Beyond the crowded slums of Cape Town, HOPE Africa has helped establish numerous projects in the historic fishing village of Arniston on the Western Cape. With government regulated fishing, families in this rural area risked separation in order to find work. The focus then became creating sustainable opportunities locally.

After a feasibility study, done in cooperation with the South African government and the local population, HOPE Africa helped to fund construction of a small conference center, establishment of a crafts project, computer and small business training and funding tour guide training for several participants in the popular tourist area.

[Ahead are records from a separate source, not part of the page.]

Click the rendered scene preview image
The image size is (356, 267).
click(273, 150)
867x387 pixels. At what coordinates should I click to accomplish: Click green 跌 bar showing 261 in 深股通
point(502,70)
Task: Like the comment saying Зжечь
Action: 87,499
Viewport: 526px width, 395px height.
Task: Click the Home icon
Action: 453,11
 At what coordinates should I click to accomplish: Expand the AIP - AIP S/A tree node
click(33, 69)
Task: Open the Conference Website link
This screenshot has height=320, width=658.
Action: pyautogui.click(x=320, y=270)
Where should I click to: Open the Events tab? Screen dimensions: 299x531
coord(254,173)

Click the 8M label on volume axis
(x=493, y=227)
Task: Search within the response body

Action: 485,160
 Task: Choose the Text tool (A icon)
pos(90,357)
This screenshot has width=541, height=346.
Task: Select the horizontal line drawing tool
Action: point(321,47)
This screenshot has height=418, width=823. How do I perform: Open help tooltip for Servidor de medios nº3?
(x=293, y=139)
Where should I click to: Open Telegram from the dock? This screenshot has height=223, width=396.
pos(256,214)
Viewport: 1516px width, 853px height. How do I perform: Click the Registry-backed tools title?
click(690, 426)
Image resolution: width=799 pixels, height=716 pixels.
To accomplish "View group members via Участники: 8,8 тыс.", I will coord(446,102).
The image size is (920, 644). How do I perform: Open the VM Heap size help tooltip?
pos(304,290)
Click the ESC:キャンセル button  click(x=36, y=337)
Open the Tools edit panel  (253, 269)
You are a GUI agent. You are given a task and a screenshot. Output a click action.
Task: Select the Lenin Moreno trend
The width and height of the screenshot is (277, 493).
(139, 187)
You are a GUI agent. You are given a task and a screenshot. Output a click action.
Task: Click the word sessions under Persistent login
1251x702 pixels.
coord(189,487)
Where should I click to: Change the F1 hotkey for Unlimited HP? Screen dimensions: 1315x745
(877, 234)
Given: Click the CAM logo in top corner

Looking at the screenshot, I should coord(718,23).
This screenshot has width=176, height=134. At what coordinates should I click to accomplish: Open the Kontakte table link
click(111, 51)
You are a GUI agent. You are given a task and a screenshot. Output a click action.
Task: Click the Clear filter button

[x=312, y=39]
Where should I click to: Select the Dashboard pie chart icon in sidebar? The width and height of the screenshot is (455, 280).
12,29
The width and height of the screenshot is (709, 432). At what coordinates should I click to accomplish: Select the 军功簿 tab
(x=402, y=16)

Vestry member Pauline Prins said the business training has helped "uplift the people" in this village of 200 families, 90% of whom are Anglican. "We now have personal budgets," she said.

"I used to buy the cheapest toilet paper and now I might buy a more expensive one because I can see the added value and ultimate savings. This small savings mean a lot in this community." Susie Kuhn's daughter got a secretarial job with her new computer skills. Tony Murtz used to work as the night teller at the local hotel. Now he is the manager. Vincent Jaars says the computer classes give him an advantage over other students. Many local men were trained in building skills by helping to construct the conference center and adjacent dormitories.

Mark, dark-eyed and tenacious, is quick to deflect any personal credit. "This community will give you what they have even if it means there will be nothing tomorrow. They have taught me so much. All the fancy college degrees in community development mean nothing," she says of the spirit of the Arniston's families.

Pam Payne, from the Diocese of Los Angeles, was impressed with how HOPE Africa has linked ministries together. "We tend to compartmentalize social ministry in the United States," she said. "AIDS is one thing, feeding is another," she added, citing the duplication of services by not taking a more holistic approach to services. "This is something I will take home," she said.

Massachusetts deacon Maggie Gellar doesn't see the buy-in from social ministry recipients in the US as much as it is apparent in South Africa. "Communities here [in Africa] seem actively involved in gathering their resources," she said. Mark said the role of HOPE Africa, and ERD in the process, is not one of trying to solve the problem but of facilitating people and process. "We live our lives in communion with people who are rich and poor. In order for all to live with dignity, we need to work with each other for the betterment of society in recognizing each other's needs."

Perched at the edge of the turquoise and royal blue surf of the Indian Ocean, the stone cottages are painted pure white and topped with fairytale thatched roofs. Their sturdy occupants speak Afrikaans and are descended from Malay, Indonesian and Dutch immigrants. The beauty of the scene, so different from the sandy bush of northern Namibia or the squalid "informal settlements" of Cape Town, belies the hardships and poverty of the local population.

The setting sun at the very tip of this vast continent sends golden and orange rays of light across the darkening sky illuminating the hopes and dreams of the poor, the afflicted in this corner of the Anglican Communion. ERD, in cooperation with the Dioceses of Namibia and Cape Town, has turned victims into partners as they set in motion the work of Christ in the world.

Carol E. Barnwell, communications director for the Diocese of Texas, is immediate past president of the national Episcopal Communicators organization. She was a member of the pilgrimage team to South Africa and Namibia.